Logo Questions Linux Laravel Mysql Ubuntu Git Menu
 

Social-networking: Hadoop, HBase, Spark over MongoDB or Postgres?

I am architecting a social-network, incorporating various features, many powered by big-data intensive workloads (such as Machine Learning). E.g.: recommender systems, search-engines and time-series sequence matchers.

Given that I currently have 5< users—but forsee significant growth—what metrics should I use to decide between:

  • Spark (with/without HBase over Hadoop)
  • MongoDB or Postgres

Looking at Postgres as a means of reducing porting pressure between it and Spark (use a SQL abstraction layer which works on both). Spark seems quite interesting, can imagine various ML, SQL and Graph questions it can be made to answer speedily. MongoDB is what I usually use, but I've found its scaling and map-reduce features to be quite limiting.

like image 427
A T Avatar asked Jan 01 '15 12:01

A T


People also ask

Can Hadoop and MongoDB be used as Big Data Solutions?

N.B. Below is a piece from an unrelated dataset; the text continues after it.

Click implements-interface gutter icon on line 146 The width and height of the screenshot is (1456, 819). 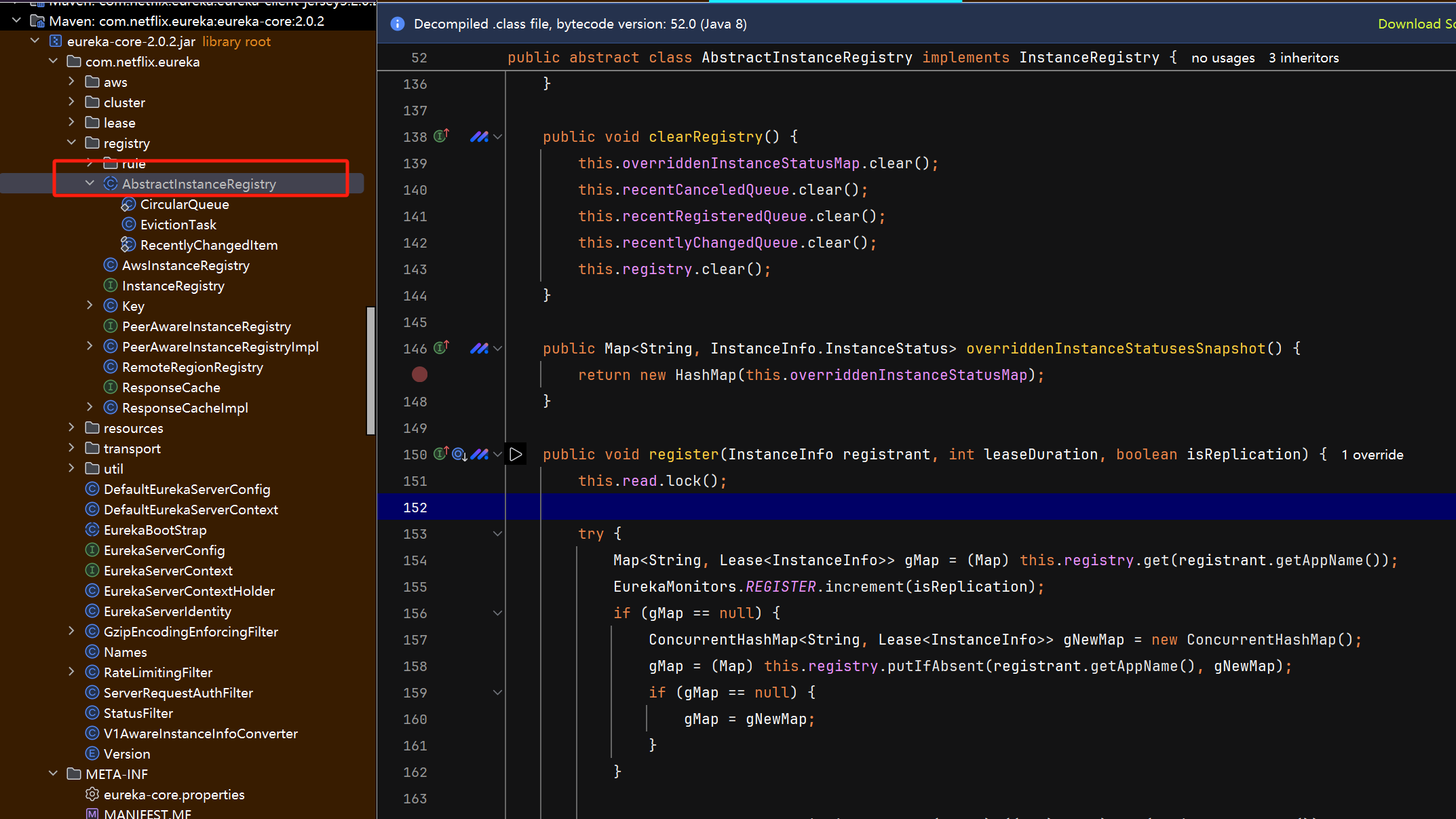441,347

When both Hadoop and MongoDB are used then it addresses each other’s weaknesses and strengths. Both platforms can be used as a Big Data Solution but it is very important to know if these solutions can be used and combined with your business environment.

What is Hadoop big data?

It was developed by Apache Foundation and runs on the Hadoop Distributed File System. It had begun by the company Powerset as they required large amounts of data. It is similar to Google’s big table and provides access to huge amounts of data. It is a part of the Hadoop ecosystem and data consumer can read and access the data using HBase.

Why choose MongoDB over HBase?

MongoDB’s broader adoption and skills availability reduces risk and cost for new projects. HBase is well suited to key-value workloads with high volume random read and write access patterns, especially for for those organizations already heavily invested in HDFS as a common storage layer.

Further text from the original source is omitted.